[Source text — start]

A Message from the Directors


"What if saving journalism really has more to do with new models of storytelling, ones that help people get up in the morning and live consciously, rather than make them more afraid or resigned and want to stay asleep?"

– Alex Tizon

It has been a tough but exciting time to be working in the media. Overuse of the term "fake news" to describe our industry's work and the prevalence of actual misinformation means that journalists and media companies are under fire from all sides. As we like to say, public trust in the media is at an all-time low.

At the same time, telling stories that matter has never been more important. As proud Voices alumni and faculty members and as individuals who believe in the importance of journalism in a democracy, we believe that volunteering our time with Voices is how we help train this next generation of up-and-coming journalists—journalists who produce quality editorial work, who understand the larger impact their work has on society, and who are deeply engaged with driving the direction of the industry.

[Source text — finish]

Description of the task →
Please write out the part of the directors' message starting with "A Message from" and going on through "an all-time low.", word for word.

[Exercise data — start]

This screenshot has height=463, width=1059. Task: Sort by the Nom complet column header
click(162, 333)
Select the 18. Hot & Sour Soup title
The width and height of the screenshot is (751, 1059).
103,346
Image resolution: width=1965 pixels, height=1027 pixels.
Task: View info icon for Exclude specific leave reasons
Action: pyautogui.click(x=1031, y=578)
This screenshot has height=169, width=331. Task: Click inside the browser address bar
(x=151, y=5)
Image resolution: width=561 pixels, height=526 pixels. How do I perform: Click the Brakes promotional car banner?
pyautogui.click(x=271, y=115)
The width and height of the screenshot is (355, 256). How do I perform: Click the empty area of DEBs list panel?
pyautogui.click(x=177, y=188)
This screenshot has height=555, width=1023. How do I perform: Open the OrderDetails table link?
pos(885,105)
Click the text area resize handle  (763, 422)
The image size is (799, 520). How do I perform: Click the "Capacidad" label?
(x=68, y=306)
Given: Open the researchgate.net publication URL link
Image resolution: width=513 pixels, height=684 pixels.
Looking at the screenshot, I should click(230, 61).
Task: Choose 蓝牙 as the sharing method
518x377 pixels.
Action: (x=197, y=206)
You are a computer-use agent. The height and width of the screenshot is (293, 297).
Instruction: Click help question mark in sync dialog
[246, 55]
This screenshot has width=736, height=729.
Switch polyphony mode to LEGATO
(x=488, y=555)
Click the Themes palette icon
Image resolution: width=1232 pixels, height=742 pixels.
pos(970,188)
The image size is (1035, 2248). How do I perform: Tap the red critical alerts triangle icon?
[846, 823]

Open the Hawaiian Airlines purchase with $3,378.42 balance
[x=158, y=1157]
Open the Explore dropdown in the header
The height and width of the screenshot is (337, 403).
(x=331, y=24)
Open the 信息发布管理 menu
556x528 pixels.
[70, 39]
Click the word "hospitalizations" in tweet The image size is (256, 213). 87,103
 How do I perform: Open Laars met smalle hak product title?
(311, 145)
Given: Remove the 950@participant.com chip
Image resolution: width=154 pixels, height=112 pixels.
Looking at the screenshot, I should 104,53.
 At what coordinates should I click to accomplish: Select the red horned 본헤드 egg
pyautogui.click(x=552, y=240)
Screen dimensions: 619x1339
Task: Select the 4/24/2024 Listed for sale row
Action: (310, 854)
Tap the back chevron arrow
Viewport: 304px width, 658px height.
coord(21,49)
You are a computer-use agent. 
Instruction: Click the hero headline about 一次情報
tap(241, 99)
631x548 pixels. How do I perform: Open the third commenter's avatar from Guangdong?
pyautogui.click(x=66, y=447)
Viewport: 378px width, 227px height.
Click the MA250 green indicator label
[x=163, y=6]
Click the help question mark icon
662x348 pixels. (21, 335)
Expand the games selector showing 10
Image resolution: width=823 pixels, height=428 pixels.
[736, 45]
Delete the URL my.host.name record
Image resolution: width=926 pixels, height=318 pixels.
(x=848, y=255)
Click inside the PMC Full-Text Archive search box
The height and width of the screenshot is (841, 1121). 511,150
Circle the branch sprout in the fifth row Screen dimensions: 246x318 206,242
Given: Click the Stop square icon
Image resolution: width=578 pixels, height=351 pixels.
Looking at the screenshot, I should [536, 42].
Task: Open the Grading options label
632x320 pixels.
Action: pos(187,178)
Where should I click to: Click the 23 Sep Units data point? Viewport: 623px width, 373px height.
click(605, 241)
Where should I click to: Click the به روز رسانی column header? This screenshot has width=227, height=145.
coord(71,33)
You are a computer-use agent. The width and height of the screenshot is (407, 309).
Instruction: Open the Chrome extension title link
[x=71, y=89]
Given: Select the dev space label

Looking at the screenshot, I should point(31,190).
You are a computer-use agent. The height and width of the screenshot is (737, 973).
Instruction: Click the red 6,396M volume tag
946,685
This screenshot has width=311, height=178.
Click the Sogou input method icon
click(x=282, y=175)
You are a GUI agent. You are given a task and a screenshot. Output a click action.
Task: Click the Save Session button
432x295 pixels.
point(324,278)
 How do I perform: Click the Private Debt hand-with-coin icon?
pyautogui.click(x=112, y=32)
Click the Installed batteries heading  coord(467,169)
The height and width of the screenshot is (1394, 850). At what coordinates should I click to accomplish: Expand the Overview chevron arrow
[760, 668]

[Exercise data — finish]

Response below →
A Message from the Directors


"What if saving journalism really has more to do with new models of storytelling, ones that help people get up in the morning and live consciously, rather than make them more afraid or resigned and want to stay asleep?"

– Alex Tizon

It has been a tough but exciting time to be working in the media. Overuse of the term "fake news" to describe our industry's work and the prevalence of actual misinformation means that journalists and media companies are under fire from all sides. As we like to say, public trust in the media is at an all-time low.